The breed was brought to Poland in 1994, at that time it was included in group VIII. FCI (retrievers, flushing dogs and water dogs). Torhusets Cinnamon Ndembela brought from Denmark was the first registered Rhodesian. At the same time, other dogs were also imported – Tek Taka Ibas (Denmark), Bojka from Brod nad Tichou (Czech Republic), Mteni Mireille (South Africa). Later, all pedigrees were already recognized in the sixth grade. FCI (Hounds, houndstones and related breeds).


Rhodesian ridgeback – group VI FCI, section 3, reference number 146

  • Country of origin: South Africa
  • Size: dog height at withers 63-69-cm, bitches 61-66-cm
  • Coat: short, dense, smooth, shiny, neither woolly nor silky
  • Ointment: from light wheat to red crop, slight white markings on the chest and fingers are acceptable (excessive whiteness on the chest, stomach and above the fingers is a disadvantage); and a dark muzzle and ears
  • Maturity: 3 years
  • Lifespan: 9-12 years
  • Weather resistance: medium

Interesting facts

Among the ridgebacks there are two known races: the quite popular Rhodesian ridgeback and very rare Thai ridgeback. The name of both breeds is derived from the ridge of hair on the back that forms the opposite direction than usual.

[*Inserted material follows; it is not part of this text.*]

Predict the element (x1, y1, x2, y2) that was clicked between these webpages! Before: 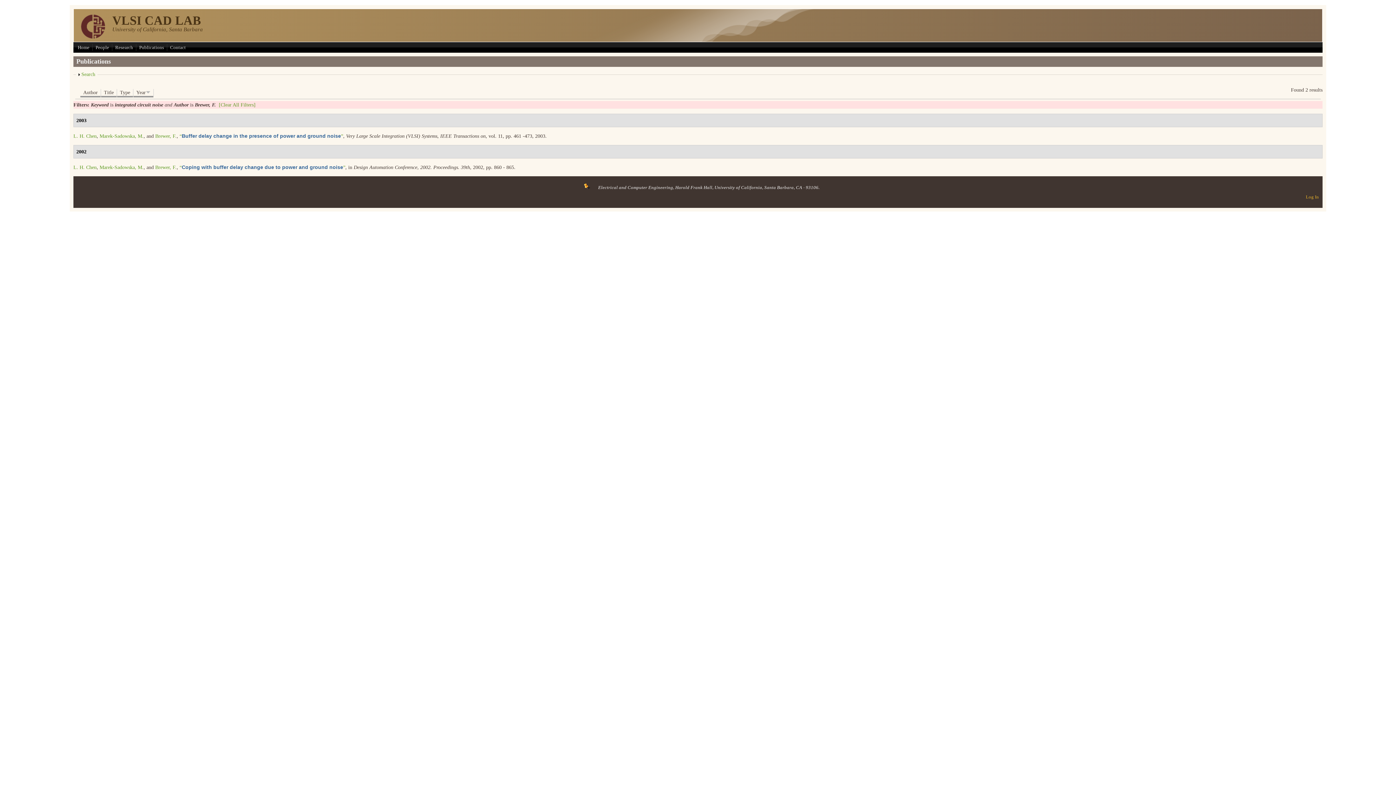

“Ridge” means “mountain ridge”, “mountain range” in English, and “back” means “ridge”. The dog looks as if his fur was sewn in by mistake the wrong way round.

In Rhodesian, the requirements for the bar are strictly defined: it must have the appropriate length, width and two symmetrically placed at the top of the “crown” (whirlwinds, “hair” from the hair). Different types of welts are allowed in the Thai ridgeback, e.g. in the shape of a sword, violin or leaf, and there may be more “crowns”. Some individuals have a whole back covered with hair growing in the opposite direction. Of course, this feature does not bother dogs.